It Takes a Village: A parable of Middle East peace
Nadine Labaki's second cinematic venture, Where Do We Go Now?, is a surprising independent film filled with laughter despite the darkness that lingers in the background. After it premiered at the 2011 Cannes Film Festival in the amorphous Un Certain Regard category last May, it opened nationally this summer. Entirely in Arabic with subtitles, the film casts non-professional actors as did Labaki's first film, "Cacharel." Yet their performances are stellar at every turn, as is the production.
The film tells the story of a village in Lebanon where half the inhabitants are Christian and half are Muslim. The women get along while the men grab at every opportunity to start a fight. Tensions arise as muffled news of riots and bloodshed in surrounding areas is heard on the television. The conflict is understood to be happening in Syria or Israel, two countries surrounding Lebanon.

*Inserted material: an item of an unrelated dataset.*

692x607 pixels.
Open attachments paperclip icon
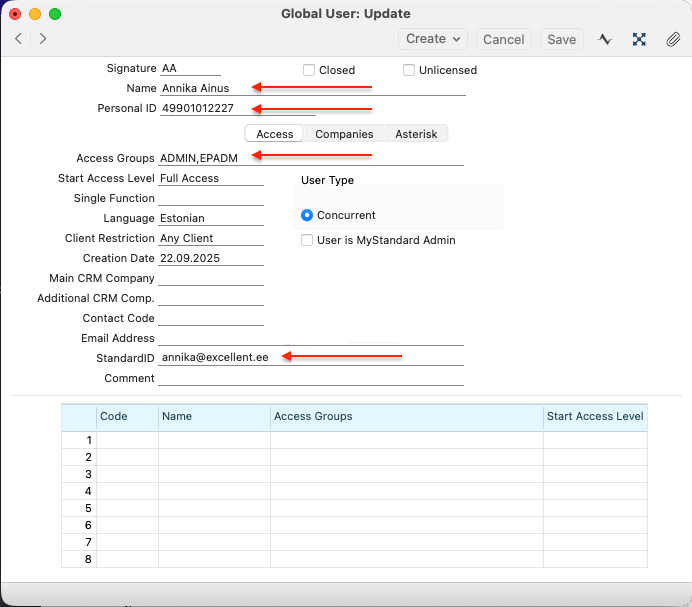point(673,39)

Home to the Maronite Church, an Eastern Catholic Church in full communion with Rome since the 4th Century, Lebanon is split by both faiths and haunted by its Civil War of 1975-1990. Yet beyond the unsavory details of politics, the film acts as an enchanting parable, assuaging all likelihood of conflict through the grace of the Blessed Virgin Mary. Educated at Saint Joseph University, a Catholic college in Beirut, Nadine Labaki appears to be drawing on her own religious background.
Humor is ever present in this comedy of manners, and it is best embodied by the female characters' conniving yet endearing ways. They decide to manipulate their husbands for their own good after they realize shaming them with words for their frequent outbursts will not be sufficient. In one scene, they traipse through the darkness together to bury their husbands’ guns far from the village—afraid of encountering wolves (or their spouses) on the way. Back in their village, they gather in the kitchen and make cakes by mixing paste with sleep-inducing drugs to placate their husbands. They dance and sing in the kitchen while reveling in their trickery.

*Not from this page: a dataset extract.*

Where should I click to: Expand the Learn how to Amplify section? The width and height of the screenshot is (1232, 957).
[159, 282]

Victimhood is never evident in the female characters. The women of the village play a critical role in their marriages and local politics, albeit in an unofficial, covert manner. They do not reflect the caricature of Middle Eastern femininity often portrayed on screen. They are not hiding behind the veil or doing their husbands’ bidding for fear of retaliation. They are full-fledged, empowered human beings, living in communion with each other and their neighbors.
On a number of occasions, they pray to a statue of the Blessed Virgin Mary. It is through her grace that they make the impossible happen—turn their village into a haven of peace amid the surrounding chaos. Despite minor incidents, as when goats are found inside the mosque prompting a Muslim men to break a Christian statue, the women keep tensions at bay.

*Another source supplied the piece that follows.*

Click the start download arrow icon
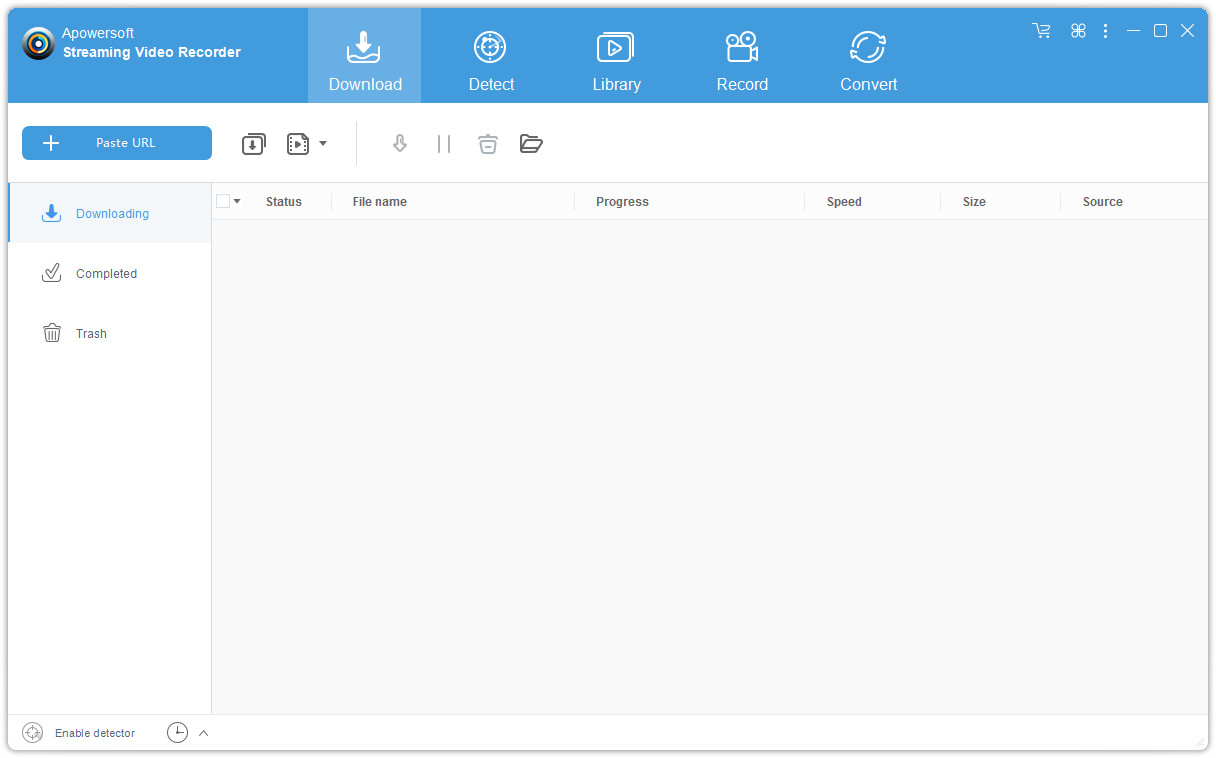Image resolution: width=1216 pixels, height=758 pixels. click(400, 144)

On a lighter note, another group of women join the village: professional belly dancers asked to perform and distract the men. Decidedly more Western-looking, they speak English and are significantly thinner than the village dwellers. Though they may look like clueless tourists, they eventually join the village women in their benevolent battle.
The portrait of two men of the church—the local priest and imam—is also poignant. Together, they call followers of their faiths to 'compulsory' conclaves of forgiveness and compassion. One night the two patriarchs organize an evening in front of a television set—a symbol of modernity and another chance for the village to come together. The scene is a reminder of the poverty of Lebanon, an emerging economy struggling to succeed in face of combat and destruction.
The film offers an unsatisfying picture of the persecution of Christians across the Middle East. There is no mention of the forced diaspora of Christians out of Lebanon, or the religious persecution pervasive across the Middle East in wake of the Arab Spring. The film is, after all, a light comedy meant to amuse the viewer rather than expose harsh realities. Yet this naivete can be disappointing and, at times, it sanitizes the harsh reality facing local Christians.
The film’s title, "Where Do We Go Now?", conveys an eerie sense of placelessness that the village exemplifies. It is unnamed and nondescript, yet beautiful and enticing at the same time. The camera zooms in and out of the lives led by the villagers as a hand would flick through a photo album. The pace is at once lively and fast-paced, yet equally reflective and placid. It is meant as a feminine fairy tale, though it it much more than a feminist answer to ongoing sectarian tensions. This makes for a pleasant surprise.